(Dane do wyszukiwania elementów)
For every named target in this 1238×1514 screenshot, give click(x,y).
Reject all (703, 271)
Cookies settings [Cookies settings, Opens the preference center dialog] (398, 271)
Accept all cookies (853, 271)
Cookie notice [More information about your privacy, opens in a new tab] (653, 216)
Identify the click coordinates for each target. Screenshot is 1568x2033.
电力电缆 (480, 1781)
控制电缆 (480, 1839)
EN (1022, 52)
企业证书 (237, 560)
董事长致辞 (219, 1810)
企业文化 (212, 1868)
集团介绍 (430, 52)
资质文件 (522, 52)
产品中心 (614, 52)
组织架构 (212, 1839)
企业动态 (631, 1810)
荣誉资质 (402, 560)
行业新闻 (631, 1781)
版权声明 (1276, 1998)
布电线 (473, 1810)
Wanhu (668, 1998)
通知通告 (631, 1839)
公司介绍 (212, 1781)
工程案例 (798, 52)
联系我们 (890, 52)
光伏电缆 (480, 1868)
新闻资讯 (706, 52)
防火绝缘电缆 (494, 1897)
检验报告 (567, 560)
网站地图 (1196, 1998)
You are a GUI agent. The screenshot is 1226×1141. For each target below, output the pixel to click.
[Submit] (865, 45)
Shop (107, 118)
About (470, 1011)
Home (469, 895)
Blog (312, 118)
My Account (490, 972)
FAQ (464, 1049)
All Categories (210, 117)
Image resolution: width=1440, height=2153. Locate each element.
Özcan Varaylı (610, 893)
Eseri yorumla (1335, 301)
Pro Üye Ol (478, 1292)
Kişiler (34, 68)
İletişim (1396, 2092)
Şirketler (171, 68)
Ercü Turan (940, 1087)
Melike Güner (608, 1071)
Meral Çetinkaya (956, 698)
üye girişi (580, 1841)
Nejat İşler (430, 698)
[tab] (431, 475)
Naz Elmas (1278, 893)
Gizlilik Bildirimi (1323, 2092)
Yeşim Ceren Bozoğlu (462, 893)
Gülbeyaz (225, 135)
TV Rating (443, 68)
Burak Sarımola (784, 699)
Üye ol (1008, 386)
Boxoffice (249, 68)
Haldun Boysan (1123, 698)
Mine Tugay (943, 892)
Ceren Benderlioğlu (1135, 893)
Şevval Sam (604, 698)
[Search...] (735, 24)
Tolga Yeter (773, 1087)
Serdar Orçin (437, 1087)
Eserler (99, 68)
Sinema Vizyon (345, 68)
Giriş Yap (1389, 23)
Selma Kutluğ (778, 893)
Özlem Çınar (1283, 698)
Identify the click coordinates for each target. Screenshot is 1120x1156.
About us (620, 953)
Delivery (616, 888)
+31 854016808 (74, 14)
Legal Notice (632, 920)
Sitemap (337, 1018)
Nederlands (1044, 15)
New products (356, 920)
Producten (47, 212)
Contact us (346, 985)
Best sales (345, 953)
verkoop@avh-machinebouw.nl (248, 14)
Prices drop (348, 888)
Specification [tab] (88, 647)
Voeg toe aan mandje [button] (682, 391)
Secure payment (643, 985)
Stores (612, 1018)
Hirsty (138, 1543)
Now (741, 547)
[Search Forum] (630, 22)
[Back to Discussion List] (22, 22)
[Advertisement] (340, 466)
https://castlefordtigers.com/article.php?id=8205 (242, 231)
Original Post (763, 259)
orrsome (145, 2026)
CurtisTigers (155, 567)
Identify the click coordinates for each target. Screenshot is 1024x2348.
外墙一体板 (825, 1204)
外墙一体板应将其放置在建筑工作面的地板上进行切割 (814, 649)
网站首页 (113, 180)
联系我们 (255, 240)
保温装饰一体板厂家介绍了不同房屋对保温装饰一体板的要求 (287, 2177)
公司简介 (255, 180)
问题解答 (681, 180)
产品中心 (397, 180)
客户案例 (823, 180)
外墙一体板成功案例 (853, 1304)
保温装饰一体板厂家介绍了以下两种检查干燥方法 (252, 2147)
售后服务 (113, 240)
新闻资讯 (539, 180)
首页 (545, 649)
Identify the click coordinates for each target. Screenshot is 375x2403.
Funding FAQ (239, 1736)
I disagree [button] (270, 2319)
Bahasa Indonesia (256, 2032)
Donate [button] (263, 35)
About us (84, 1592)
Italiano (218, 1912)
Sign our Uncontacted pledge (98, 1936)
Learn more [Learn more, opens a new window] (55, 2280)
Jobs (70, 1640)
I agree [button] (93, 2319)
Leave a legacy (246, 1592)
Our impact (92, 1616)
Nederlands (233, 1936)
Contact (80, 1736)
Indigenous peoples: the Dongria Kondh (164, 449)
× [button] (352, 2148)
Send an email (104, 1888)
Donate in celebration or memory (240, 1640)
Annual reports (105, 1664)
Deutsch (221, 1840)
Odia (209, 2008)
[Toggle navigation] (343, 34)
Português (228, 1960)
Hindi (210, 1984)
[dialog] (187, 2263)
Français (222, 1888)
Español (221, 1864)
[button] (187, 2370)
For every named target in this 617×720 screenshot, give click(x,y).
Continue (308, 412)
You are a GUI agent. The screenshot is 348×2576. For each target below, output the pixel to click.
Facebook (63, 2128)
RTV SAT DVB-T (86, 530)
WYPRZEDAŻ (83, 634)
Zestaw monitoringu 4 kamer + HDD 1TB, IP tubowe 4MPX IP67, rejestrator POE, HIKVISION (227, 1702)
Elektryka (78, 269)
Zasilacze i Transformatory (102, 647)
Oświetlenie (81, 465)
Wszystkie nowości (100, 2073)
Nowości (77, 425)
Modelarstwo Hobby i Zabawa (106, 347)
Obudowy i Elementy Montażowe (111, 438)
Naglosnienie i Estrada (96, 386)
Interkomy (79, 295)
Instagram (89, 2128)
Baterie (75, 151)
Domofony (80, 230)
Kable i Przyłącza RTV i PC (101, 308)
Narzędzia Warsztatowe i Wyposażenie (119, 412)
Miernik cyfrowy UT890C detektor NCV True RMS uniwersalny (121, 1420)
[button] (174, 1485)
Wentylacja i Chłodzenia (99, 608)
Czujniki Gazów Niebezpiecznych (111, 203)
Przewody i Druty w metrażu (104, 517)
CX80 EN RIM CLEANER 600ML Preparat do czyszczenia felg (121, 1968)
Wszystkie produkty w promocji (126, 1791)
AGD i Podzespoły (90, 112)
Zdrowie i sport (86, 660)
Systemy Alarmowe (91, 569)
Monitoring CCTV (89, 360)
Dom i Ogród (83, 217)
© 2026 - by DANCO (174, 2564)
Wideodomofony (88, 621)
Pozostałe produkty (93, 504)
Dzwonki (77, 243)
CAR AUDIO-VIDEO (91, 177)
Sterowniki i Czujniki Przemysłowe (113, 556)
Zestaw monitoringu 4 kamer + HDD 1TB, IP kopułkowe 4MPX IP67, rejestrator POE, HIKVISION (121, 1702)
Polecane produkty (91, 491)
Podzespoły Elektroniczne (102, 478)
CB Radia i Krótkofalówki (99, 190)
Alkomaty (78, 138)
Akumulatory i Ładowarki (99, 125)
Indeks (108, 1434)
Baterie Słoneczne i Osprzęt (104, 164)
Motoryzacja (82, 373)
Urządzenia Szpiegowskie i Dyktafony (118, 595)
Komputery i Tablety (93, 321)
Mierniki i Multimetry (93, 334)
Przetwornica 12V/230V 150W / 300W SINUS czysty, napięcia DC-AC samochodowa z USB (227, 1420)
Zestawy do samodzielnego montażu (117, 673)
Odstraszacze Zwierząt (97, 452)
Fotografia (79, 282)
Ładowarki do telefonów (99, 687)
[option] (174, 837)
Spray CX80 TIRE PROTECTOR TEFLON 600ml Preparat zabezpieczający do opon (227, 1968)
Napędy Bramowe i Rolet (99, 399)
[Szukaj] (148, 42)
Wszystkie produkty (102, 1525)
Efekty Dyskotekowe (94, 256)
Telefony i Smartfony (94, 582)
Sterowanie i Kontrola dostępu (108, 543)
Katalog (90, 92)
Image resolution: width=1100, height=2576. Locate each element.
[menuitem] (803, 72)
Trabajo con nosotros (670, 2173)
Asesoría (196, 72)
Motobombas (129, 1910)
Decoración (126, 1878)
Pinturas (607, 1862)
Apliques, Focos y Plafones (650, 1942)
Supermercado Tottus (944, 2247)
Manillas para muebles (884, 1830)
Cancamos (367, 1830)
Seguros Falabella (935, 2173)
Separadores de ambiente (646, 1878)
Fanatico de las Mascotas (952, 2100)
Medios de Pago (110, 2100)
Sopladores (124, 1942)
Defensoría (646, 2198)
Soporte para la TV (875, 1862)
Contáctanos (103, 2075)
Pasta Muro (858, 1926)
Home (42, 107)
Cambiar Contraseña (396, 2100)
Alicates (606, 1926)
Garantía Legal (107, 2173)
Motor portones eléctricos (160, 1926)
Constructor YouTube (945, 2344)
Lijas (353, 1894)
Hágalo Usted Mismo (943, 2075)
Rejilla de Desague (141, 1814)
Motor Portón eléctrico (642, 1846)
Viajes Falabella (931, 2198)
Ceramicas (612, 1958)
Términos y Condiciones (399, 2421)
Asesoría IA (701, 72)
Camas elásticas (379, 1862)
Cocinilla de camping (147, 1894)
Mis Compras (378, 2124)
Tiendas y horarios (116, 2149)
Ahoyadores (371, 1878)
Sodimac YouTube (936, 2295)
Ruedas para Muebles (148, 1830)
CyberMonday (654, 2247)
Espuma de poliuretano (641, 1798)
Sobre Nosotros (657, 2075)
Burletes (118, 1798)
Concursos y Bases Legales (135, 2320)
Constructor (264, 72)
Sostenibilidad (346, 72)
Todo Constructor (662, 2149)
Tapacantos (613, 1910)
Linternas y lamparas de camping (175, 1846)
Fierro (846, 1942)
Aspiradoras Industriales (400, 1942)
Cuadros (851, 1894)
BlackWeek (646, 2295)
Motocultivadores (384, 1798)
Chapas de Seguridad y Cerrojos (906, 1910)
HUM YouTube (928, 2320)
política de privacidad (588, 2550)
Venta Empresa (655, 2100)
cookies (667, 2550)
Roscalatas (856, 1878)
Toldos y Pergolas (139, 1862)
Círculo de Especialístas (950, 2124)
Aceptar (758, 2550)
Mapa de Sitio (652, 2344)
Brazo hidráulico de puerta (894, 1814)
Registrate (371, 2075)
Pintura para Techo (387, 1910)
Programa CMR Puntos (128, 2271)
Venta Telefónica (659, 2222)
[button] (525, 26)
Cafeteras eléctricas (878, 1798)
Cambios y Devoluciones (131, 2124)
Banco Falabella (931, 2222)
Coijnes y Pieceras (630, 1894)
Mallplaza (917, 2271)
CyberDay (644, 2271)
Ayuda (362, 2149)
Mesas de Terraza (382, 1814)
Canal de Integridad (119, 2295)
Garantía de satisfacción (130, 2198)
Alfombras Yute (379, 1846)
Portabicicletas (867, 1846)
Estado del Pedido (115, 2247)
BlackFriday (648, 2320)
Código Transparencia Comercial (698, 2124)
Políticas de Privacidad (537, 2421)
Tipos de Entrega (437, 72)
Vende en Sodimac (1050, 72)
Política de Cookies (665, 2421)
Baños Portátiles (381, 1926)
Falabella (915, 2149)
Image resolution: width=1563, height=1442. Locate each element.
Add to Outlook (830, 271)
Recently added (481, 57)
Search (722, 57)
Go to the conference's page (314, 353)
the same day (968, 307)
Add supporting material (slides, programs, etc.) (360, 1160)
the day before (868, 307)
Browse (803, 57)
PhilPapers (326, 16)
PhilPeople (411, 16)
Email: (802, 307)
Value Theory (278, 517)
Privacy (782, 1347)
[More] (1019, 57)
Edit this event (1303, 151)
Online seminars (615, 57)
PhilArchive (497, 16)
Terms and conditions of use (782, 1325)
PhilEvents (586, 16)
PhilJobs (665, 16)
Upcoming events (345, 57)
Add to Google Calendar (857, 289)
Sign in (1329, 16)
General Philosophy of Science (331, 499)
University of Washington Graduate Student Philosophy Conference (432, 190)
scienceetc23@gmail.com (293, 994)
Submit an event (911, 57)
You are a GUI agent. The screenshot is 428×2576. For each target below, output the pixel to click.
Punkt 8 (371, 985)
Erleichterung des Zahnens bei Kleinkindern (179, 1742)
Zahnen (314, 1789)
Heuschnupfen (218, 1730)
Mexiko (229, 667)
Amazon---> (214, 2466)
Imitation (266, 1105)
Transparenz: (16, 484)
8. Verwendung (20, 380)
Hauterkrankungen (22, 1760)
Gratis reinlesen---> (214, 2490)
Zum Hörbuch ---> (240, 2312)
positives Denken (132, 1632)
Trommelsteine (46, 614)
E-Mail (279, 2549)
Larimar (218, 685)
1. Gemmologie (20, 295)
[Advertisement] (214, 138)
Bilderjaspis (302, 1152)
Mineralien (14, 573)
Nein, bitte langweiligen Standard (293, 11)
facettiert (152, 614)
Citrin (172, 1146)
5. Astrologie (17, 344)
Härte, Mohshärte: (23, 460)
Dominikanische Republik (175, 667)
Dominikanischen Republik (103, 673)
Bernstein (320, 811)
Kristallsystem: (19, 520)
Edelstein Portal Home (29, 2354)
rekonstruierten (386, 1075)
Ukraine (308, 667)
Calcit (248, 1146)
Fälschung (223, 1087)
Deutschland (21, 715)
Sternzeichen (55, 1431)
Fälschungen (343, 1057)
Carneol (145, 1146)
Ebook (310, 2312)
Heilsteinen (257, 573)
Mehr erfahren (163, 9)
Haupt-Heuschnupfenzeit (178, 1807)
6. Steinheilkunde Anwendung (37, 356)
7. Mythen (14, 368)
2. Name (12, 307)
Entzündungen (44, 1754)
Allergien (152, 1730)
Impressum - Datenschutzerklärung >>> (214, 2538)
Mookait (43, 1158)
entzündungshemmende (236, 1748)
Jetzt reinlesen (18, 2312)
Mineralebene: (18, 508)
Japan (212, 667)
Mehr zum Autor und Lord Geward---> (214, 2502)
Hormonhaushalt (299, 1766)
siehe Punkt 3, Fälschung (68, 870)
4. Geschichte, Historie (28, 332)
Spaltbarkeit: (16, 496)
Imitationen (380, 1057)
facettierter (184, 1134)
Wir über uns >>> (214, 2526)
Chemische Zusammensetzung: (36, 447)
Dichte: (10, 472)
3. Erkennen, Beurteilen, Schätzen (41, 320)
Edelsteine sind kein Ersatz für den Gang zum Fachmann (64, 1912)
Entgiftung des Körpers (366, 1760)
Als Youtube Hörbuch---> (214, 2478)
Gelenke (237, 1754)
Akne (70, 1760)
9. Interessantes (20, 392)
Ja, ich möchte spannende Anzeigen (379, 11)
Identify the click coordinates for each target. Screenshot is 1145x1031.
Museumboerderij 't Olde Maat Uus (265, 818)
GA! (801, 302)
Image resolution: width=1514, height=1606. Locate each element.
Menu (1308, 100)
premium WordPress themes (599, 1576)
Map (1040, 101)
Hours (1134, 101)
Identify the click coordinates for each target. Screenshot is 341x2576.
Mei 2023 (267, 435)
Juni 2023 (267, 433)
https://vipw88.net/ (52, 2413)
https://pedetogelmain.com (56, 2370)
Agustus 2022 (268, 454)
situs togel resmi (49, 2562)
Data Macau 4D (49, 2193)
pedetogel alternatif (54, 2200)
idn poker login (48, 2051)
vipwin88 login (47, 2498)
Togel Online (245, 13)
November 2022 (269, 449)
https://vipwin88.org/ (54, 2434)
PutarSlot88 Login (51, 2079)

▸ **TREŚĆ POLECENIA**
Przepisz wszystkie wiersze danych od wiersza z „9. Interessantes (20, 392)” do wiersza z „Juni 2023 (267, 433)” włącznie, bez pomijania żadnego, i przesuń każdą współrzędną w odpowiedziach o 8, dodając 8 do każdej z tych liczb. Podaj tylko te wiersze.

▸ **WYNIK ĆWICZENIA**
9. Interessantes (28, 400)
Ja, ich möchte spannende Anzeigen (387, 19)
Identify the click coordinates for each target. Screenshot is 1145x1031.
Museumboerderij 't Olde Maat Uus (273, 826)
GA! (809, 310)
Image resolution: width=1514, height=1606. Locate each element.
Menu (1316, 108)
premium WordPress themes (607, 1584)
Map (1048, 109)
Hours (1142, 109)
Identify the click coordinates for each target. Screenshot is 341x2576.
Mei 2023 (275, 443)
Juni 2023 (275, 441)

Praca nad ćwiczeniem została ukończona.